Autre menace de grande ampleur : la subversion, qui est étroitement liée à l’espionnage, peut être un moyen d’influencer l’opinion publique nationale ou internationale en déstabilisant l’adversaire et constitue donc également une menace majeure au sein du cyberespace. Par exemple, la société britannique Cambridge Analytica, spécialisée dans l’analyse de données et d’influence de l’opinion sur Internet, a été accusée d’avoir influencé le vote des électeurs américains en faveur de Donald Trump, notamment par le biais de la désinformation sur Facebook, lors de l’élection présidentielle américaine de 2016. 

Les menaces dans le cyberespace sont récurrentes. Par conséquent, les conflits au sein du cyberespace sont tout sauf anodins. Une cyberattaque bien menée peut constituer une menace existentielle pour la sécurité d’un pays et peut même porter un coup fatal à l’économie d’un pays et in fine accroître les tensions internationales.
____________________
■ EXERCICE COURT 1
Mettez à jour le passage du texte sur les menaces dans le cyberespace en commençant à "Autre menace de" et en terminant à "américaine de 2016.", puis remplacez-y "Facebook" par "Twitter".
■ EXERCICE COURT 2
D'après le texte sur les menaces dans le cyberespace, de quoi la société Cambridge Analytica a-t-elle été accusée ?
■ EXERCICE COURT 3
Prolongez le texte sur les menaces dans le cyberespace à la suite de sa dernière phrase.

■ DONNÉES FOURNIES
____________________
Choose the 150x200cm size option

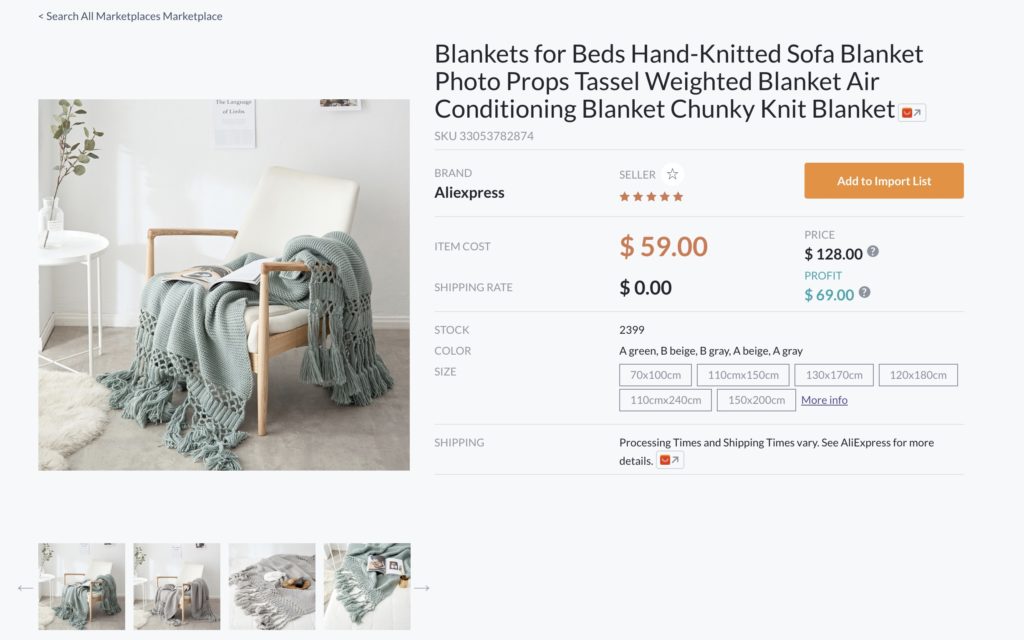(x=756, y=400)
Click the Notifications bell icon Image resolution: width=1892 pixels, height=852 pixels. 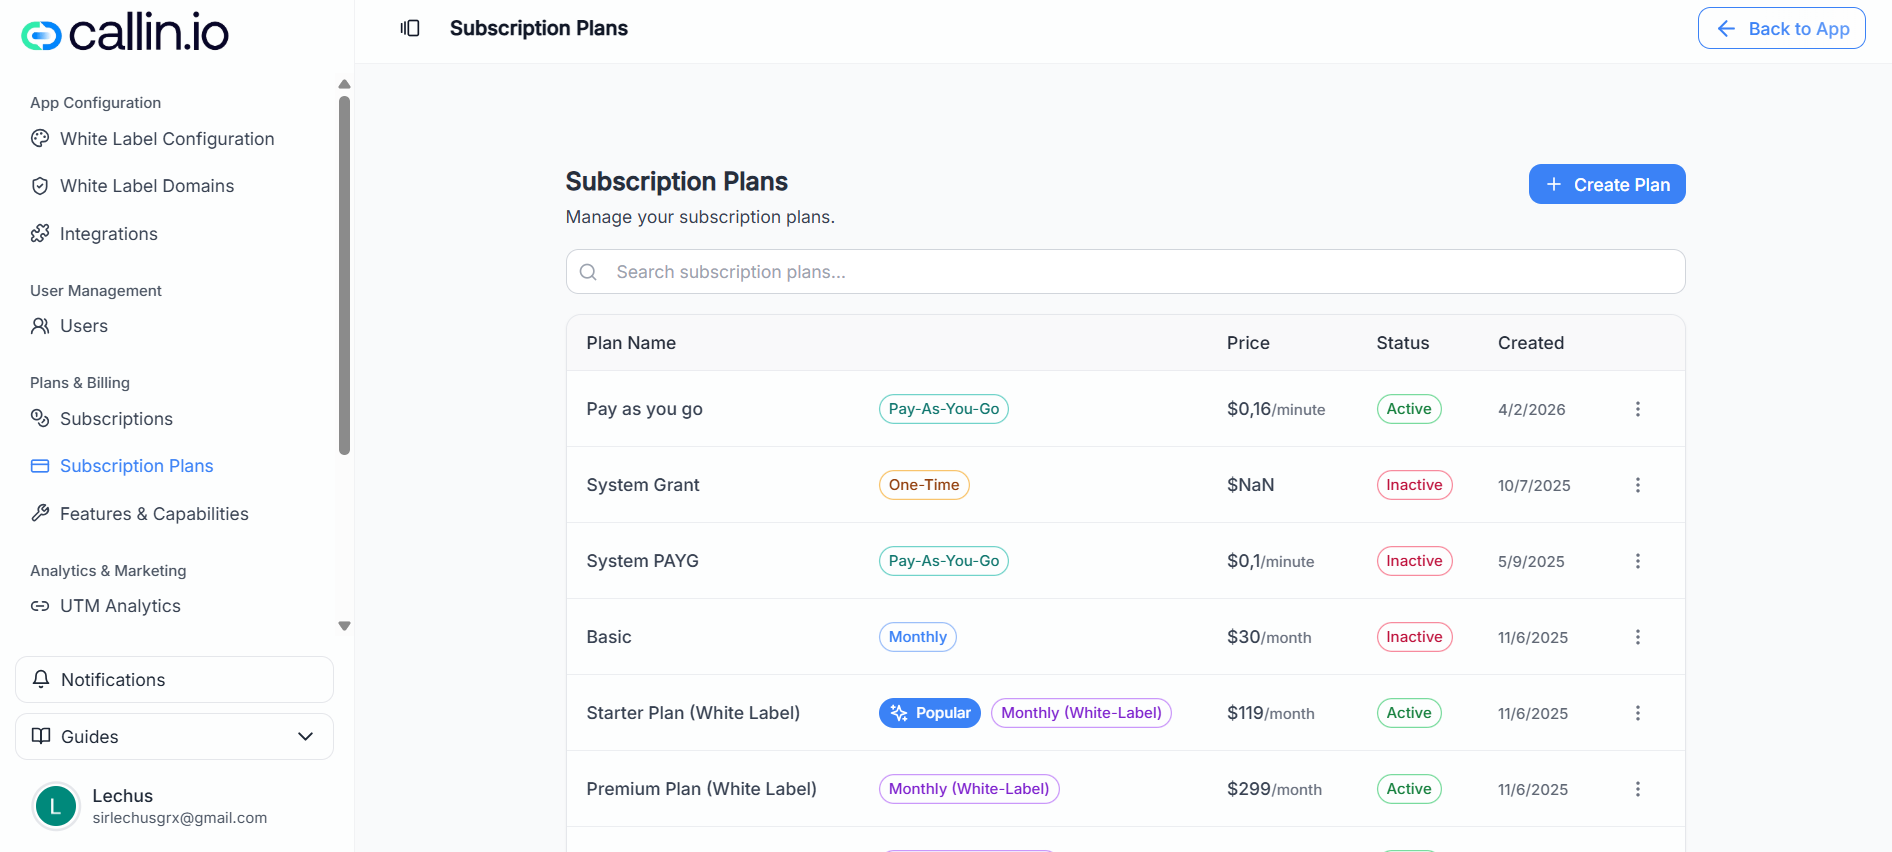(41, 679)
____________________
■ RÉPONSE ATTENDUE 1
Autre menace de grande ampleur : la subversion, qui est étroitement liée à l’espionnage, peut être un moyen d’influencer l’opinion publique nationale ou internationale en déstabilisant l’adversaire et constitue donc également une menace majeure au sein du cyberespace. Par exemple, la société britannique Cambridge Analytica, spécialisée dans l’analyse de données et d’influence de l’opinion sur Internet, a été accusée d’avoir influencé le vote des électeurs américains en faveur de Donald Trump, notamment par le biais de la désinformation sur Twitter, lors de l’élection présidentielle américaine de 2016.

■ RÉPONSE ATTENDUE 2
D'avoir influencé le vote des électeurs américains en faveur de Donald Trump lors de l'élection présidentielle américaine de 2016, notamment par la désinformation sur Facebook.

■ RÉPONSE ATTENDUE 3
  • Les conséquences d’une cyberattaque : l’exemple estonien  

En 2007, une vague de cyberattaques, attribuée à la Russie, a paralysé l’ensemble du réseau informatique de l’Estonie, membre de l’Union européenne. La plupart des hackers étaient russes et protestaient contre le déplacement d’un monument érigé en l’honneur des soldats soviétiques morts lors de la Seconde Guerre mondiale et qui ont contribué à la libération du pays en 1944. De fait, ces cyberattaques ont touché l’intégralité du système informatique estonien : sites Internet du gouvernement, banques, médias, ou encore opérateurs téléphoniques. Par conséquent, ces cyberattaques ont perturbé la vie institutionnelle et quotidienne de ce pays où notamment 95 % des opérations bancaires s’effectuent par voie électronique.  

Le cas estonien montre la nécessité pour les Etats de construire une véritable coopération internationale dans le domaine de la cyberdéfense afin de sécuriser les systèmes informatiques et de riposter en cas d’attaques.   

 

Entre souveraineté nationale et coopération internationale 

Le cyberespace constitue un véritable terrain géopolitique en perpétuel mouvement. Face aux menaces grandissantes, les Etats doivent s’organiser afin d’établir ensemble une cyberdéfense capable d’y faire face.  

 

  • L’émergence d’une gouvernance régionale et mondiale dans le domaine de la cyberdéfense…  

A l’échelle européenne, des progrès notables en matière de coopération ont été réalisées. En 2004 est créé l’Agence européenne chargée de la sécurité des réseaux et de l’information (ENISA) dont le but est notamment de promouvoir la coopération entre les Etats membres dans le domaine de la cybersécurité. Néanmoins, ces dernières années l’Union européenne et l’OTAN ont renforcé leur coopération et de nombreux Etats européens se placent sous le bouclier de l’OTAN, acteur majeur de la cybersécurité dans l’Union européenne.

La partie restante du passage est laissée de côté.